P. cubensis is a foliar pathogen of Cucurbitaceae with world-wide distribution. In the past decade major changes occurred in the population structure of this oomycete. In Israel, two major changes took place: in 2002 a new pathotype, number 6, appeared [8] and in 2010 a new mating type, A2, showed up [9]. In the USA a new race appeared in 2004 capable of destroying long-lasting resistant cucumber cultivars [16]. In Italy, a new pathotype, number 5, appeared in 2003 [17], and in the Czech Republic many new pathotype combinations appeared recently [18].

Runge et al [13] performed a molecular comparison between pre-2004 and post-2004 isolates of P. cubensis. They suggested that the new post-2004 genotypes have migrated (by man carrying leaf material) from South East Asia (Korea, Japan) to Europe and thereafter to the USA.

Another vehicle for such a migration could be a man carrying fruits or seeds of cucurbits, or commercial trade of fruits and seeds.

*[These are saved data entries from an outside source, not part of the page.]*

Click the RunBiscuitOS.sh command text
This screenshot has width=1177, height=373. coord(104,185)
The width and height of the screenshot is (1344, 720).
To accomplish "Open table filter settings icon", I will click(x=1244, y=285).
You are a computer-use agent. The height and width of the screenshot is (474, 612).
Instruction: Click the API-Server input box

We show here that fruits of cucurbits, collected from downy mildew-infected plants are symptomless but may carry mycelium and sporangia of P. cubensis. Fruit slices, or seed-cavity tissue homogenates made from such fruits, produced typical downy mildew symptoms with sporulation of P. cubensis when applied to detached healthy leaves of cucurbits. P. cubensis similarly occurs in symptomless stems, petioles and ovaries of infected plants. PCR assays showed that the pathogen occurs in peduncles of female flowers and at the stem end, not in the petal end, of the ovary or fruit, nor in the pistil of the flower. This suggests that penetration of the pathogen into the ovary, and thereafter into the fruit, occurs from the leaf into the stem and then through the peduncle of the female flower into the ovary.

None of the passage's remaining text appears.